DIRECTIONS » Change "opacity value" to "transparency value" in the rows starting at the line that contains "At what coordinates" and ending at the line that contains "click(x=817, y=497)". Give back only those lines, otherwise unchanged, and omit the pictures.

DATA PROVIDED »
<<<<

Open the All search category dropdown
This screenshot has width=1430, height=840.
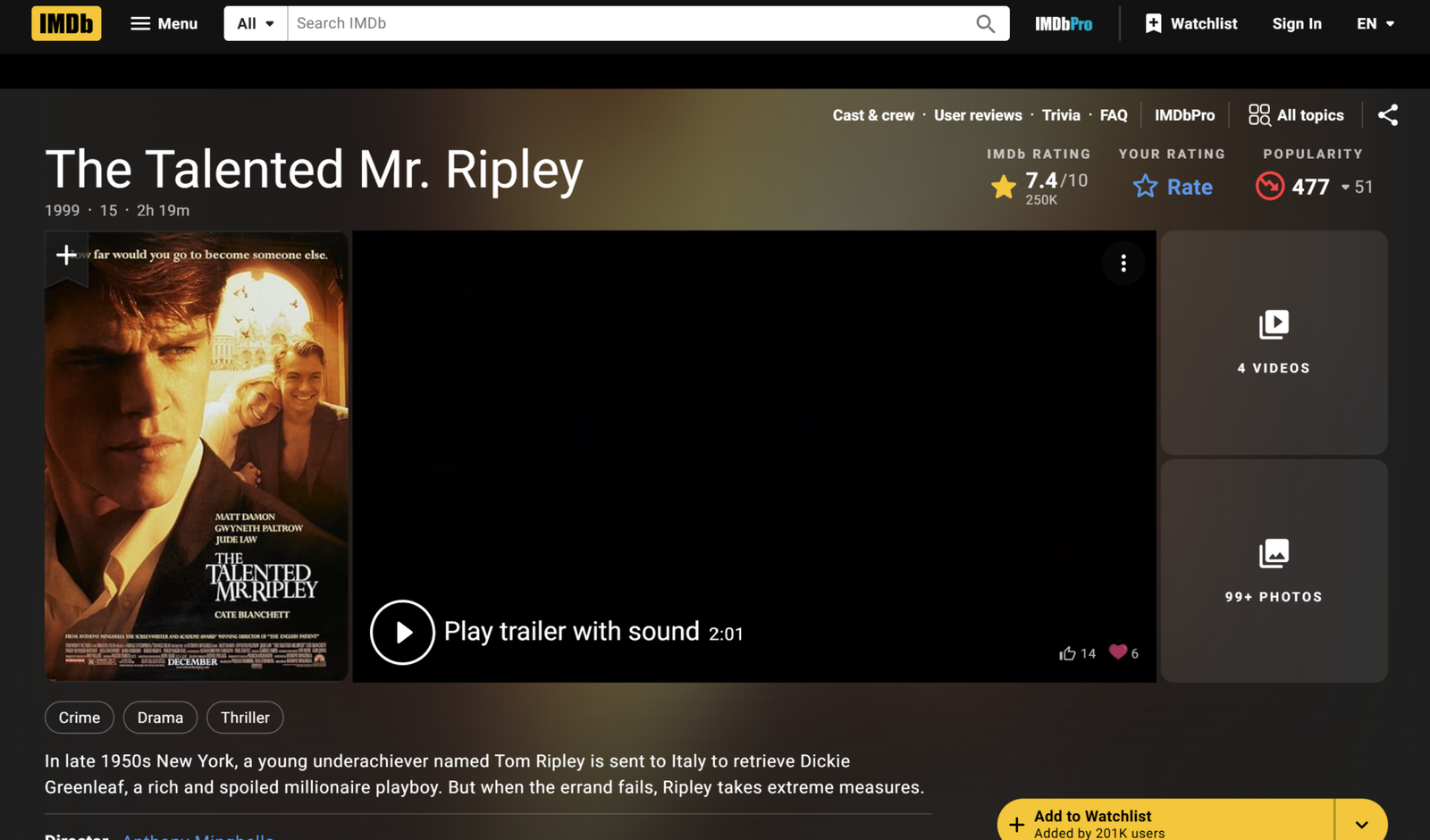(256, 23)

>>>>
<<<<

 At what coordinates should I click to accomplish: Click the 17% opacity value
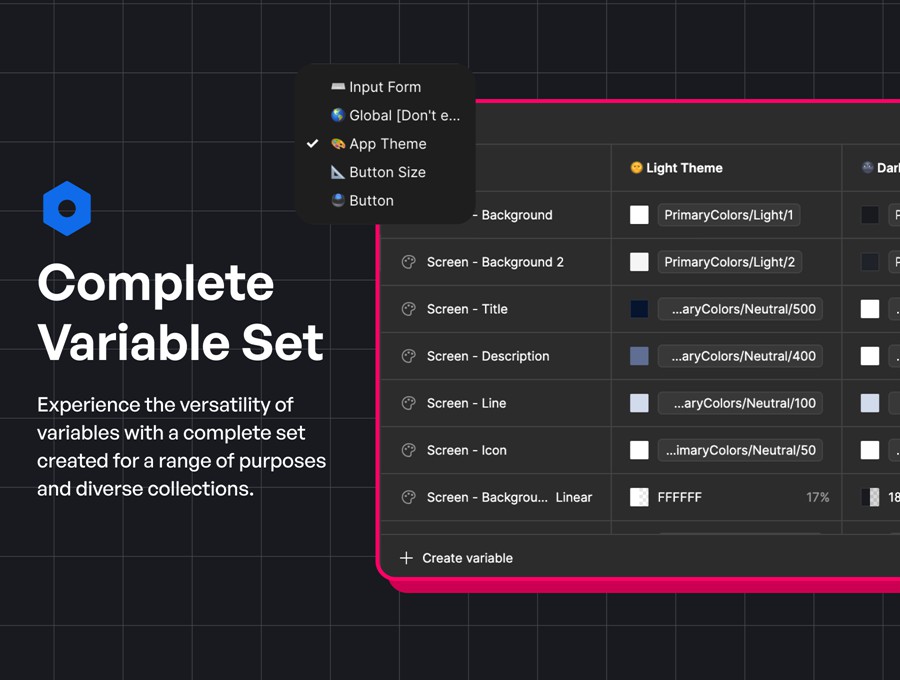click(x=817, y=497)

>>>>

FINAL RESULT »
 At what coordinates should I click to accomplish: Click the 17% transparency value
click(x=817, y=497)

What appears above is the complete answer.